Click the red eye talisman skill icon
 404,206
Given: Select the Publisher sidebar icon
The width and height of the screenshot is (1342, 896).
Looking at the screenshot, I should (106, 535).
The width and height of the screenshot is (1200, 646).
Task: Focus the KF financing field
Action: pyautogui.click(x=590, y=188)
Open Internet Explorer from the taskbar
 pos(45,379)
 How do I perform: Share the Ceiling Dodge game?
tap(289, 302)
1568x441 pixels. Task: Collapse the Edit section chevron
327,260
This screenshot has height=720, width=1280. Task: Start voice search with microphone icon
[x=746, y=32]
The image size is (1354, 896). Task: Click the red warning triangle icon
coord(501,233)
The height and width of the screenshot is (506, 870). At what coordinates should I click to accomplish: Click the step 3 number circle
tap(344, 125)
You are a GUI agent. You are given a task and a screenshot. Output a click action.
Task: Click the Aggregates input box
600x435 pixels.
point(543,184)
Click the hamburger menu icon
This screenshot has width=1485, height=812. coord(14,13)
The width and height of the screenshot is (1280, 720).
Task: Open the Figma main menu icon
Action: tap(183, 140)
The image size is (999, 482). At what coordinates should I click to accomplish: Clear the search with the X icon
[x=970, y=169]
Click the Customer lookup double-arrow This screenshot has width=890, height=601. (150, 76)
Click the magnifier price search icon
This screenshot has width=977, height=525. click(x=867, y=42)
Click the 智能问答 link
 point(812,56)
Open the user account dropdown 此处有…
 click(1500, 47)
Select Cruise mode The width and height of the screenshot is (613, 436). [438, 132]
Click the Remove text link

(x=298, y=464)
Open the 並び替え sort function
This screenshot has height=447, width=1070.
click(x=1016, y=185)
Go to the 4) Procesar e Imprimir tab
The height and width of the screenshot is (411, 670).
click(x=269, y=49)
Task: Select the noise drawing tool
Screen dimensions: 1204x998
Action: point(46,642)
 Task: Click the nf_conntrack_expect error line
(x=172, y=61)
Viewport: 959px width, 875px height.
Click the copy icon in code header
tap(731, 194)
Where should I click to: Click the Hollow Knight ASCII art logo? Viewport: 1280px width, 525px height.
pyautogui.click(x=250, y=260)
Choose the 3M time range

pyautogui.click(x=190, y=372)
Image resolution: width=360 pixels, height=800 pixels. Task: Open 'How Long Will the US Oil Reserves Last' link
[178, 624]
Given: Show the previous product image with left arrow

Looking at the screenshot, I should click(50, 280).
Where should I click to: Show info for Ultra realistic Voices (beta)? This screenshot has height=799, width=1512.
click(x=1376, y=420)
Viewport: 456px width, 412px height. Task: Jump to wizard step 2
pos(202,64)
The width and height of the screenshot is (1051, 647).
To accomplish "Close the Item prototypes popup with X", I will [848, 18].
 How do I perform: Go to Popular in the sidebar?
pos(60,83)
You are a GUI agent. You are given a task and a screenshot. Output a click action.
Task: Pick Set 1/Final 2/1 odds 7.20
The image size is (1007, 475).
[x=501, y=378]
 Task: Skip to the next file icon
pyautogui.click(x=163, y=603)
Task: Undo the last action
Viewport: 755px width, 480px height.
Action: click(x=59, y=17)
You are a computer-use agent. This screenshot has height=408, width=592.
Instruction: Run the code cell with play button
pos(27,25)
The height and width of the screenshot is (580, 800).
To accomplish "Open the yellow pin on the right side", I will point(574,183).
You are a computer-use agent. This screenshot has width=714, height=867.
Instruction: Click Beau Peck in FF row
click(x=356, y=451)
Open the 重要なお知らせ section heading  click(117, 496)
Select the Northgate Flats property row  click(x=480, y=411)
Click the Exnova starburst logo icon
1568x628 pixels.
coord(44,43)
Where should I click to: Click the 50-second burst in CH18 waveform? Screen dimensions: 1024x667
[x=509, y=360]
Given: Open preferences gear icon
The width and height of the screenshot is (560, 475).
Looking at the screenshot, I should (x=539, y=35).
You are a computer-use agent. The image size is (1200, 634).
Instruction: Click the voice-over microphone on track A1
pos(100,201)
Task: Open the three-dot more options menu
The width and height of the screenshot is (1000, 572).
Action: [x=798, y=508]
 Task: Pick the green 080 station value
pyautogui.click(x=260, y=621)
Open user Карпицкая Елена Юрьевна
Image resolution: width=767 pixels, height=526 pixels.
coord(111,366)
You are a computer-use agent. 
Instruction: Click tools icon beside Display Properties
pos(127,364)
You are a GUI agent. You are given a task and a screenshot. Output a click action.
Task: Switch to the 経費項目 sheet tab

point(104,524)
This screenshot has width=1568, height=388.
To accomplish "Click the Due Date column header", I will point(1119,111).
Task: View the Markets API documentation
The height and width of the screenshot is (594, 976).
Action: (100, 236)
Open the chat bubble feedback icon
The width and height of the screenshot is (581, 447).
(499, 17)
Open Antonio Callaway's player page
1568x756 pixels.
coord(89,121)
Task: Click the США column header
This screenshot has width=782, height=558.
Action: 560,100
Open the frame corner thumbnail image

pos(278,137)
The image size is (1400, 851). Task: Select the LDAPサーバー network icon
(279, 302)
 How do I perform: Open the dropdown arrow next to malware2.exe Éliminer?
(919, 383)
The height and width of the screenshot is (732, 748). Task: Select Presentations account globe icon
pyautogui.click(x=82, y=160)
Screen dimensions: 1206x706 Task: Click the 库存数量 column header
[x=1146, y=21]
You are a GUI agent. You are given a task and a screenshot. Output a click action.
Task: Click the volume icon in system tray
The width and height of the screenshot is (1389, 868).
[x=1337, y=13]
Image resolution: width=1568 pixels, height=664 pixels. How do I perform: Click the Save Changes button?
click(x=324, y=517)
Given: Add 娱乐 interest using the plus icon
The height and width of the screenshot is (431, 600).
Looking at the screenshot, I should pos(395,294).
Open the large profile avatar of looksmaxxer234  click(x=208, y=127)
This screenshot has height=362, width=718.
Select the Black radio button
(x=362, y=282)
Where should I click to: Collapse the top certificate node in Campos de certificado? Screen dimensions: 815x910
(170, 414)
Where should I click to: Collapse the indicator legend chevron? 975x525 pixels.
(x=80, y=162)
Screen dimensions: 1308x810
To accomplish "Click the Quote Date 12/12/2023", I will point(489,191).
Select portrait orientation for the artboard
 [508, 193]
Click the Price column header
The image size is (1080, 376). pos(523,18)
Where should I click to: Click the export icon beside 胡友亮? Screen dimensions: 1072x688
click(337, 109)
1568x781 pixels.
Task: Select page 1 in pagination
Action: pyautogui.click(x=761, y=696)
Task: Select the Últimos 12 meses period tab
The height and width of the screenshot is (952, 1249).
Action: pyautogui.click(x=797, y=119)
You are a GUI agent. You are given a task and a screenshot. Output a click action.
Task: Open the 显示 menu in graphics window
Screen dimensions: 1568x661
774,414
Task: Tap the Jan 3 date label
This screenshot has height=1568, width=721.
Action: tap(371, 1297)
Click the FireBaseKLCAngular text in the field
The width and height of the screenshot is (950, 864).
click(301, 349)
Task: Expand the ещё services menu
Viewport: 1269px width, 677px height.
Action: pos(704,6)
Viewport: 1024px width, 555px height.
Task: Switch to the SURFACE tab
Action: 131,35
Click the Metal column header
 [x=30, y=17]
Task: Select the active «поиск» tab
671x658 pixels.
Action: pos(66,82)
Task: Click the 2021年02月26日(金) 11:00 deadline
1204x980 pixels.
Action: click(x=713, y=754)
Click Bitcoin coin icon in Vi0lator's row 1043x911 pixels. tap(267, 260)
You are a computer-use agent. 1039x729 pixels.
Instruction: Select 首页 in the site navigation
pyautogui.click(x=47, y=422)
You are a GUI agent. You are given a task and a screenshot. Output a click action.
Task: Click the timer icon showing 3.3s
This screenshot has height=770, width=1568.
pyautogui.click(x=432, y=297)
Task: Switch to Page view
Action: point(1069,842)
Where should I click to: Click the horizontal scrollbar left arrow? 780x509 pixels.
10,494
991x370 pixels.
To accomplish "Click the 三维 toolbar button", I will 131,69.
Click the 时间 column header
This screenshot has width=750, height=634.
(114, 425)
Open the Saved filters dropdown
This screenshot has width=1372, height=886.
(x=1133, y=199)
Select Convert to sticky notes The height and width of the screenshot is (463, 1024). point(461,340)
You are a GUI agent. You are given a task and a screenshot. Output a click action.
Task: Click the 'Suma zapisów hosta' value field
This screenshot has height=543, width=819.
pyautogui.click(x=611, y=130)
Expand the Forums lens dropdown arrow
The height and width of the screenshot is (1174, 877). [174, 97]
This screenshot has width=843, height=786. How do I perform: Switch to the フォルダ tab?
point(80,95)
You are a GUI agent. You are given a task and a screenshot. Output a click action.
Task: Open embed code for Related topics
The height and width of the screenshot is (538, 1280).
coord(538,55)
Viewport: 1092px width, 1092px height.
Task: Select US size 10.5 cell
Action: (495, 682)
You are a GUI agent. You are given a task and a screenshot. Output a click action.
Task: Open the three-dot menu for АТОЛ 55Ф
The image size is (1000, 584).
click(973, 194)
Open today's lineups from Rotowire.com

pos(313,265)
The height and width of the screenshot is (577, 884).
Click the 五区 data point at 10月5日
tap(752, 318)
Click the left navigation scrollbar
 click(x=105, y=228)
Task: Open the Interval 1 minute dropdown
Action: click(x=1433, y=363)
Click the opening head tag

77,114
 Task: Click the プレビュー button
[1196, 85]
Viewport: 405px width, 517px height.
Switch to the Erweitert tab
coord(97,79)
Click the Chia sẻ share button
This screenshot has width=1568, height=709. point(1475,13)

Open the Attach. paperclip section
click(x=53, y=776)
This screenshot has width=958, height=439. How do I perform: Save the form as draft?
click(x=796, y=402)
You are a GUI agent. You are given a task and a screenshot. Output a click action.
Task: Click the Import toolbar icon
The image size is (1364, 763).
——
• [Assignment]: Please return every line from the material above where the string "computer" occurs.

• [Written reply]:
You are a computer-use agent. This screenshot has height=408, width=592.
You are a computer-use agent. This screenshot has width=714, height=867.
You are a computer-use agent. The image size is (1200, 634).
You are a computer-use agent. 
You are a computer-use agent. 1039x729 pixels.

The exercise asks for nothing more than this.